**Stated problem:** Rewrite the records starting at the line containing "Screen dimensions: 520x607" and ending at the last line of the records, replacing "scrollbar" with "scroll bar" and leaving everything else unchanged. Omit the pictures from the output.
— START —
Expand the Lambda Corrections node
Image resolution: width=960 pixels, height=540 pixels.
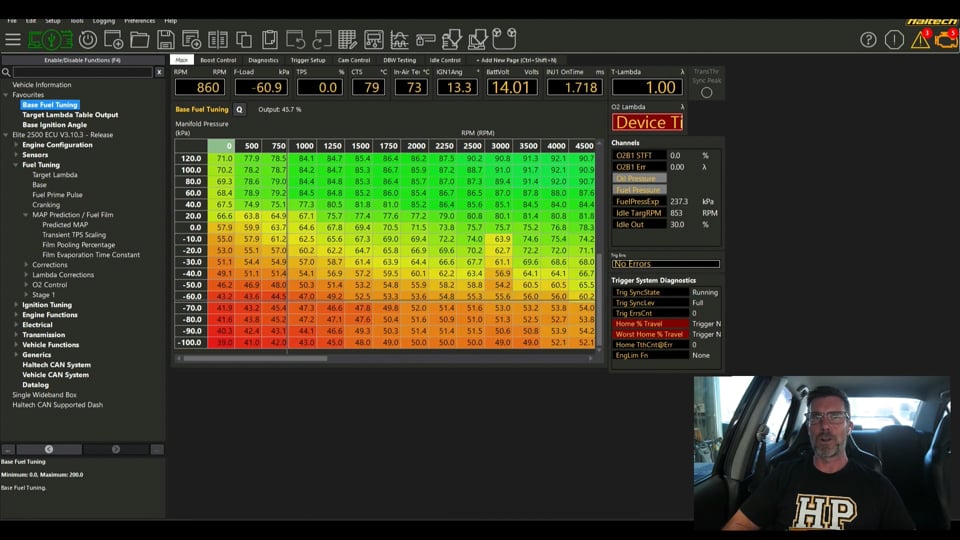[x=26, y=275]
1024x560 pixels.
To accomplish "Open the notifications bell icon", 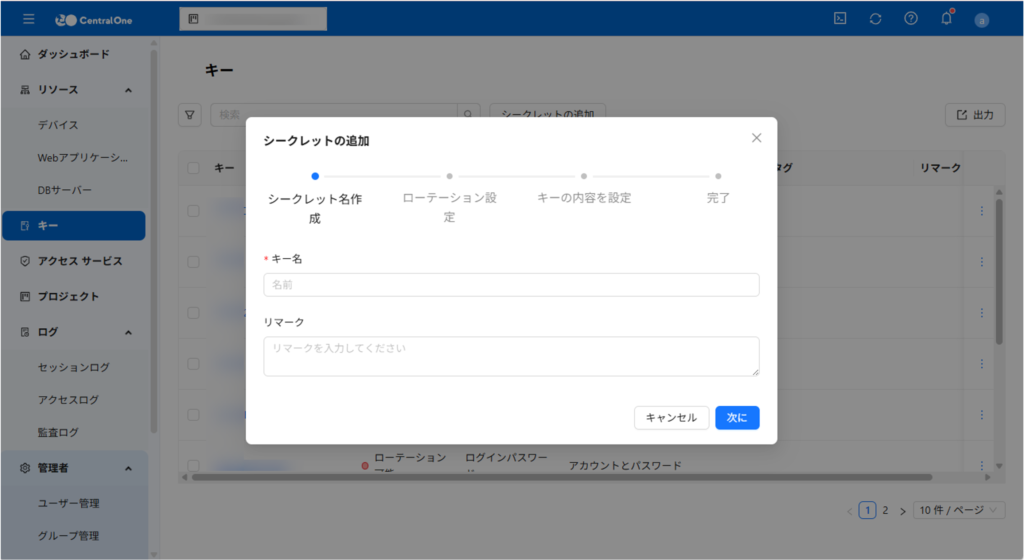I will [946, 19].
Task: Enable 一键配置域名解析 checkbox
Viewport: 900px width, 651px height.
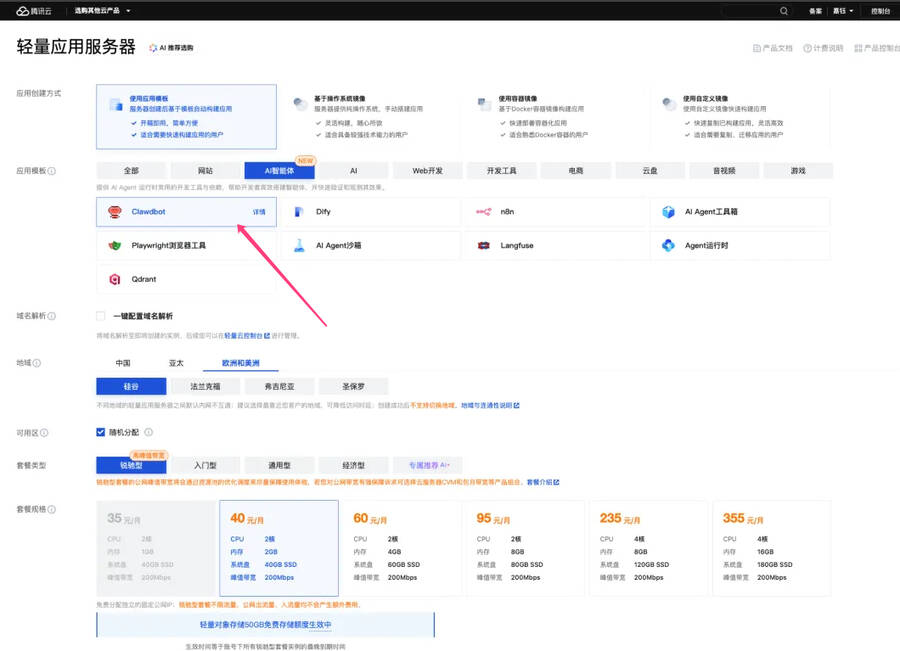Action: click(101, 315)
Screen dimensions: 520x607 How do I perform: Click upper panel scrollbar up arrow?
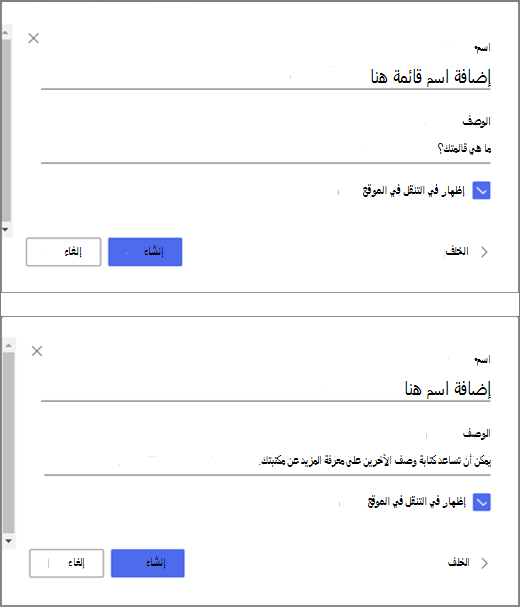point(5,33)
— END —
**The answer:**
Screen dimensions: 520x607 How do I perform: Click upper panel scroll bar up arrow?
point(5,33)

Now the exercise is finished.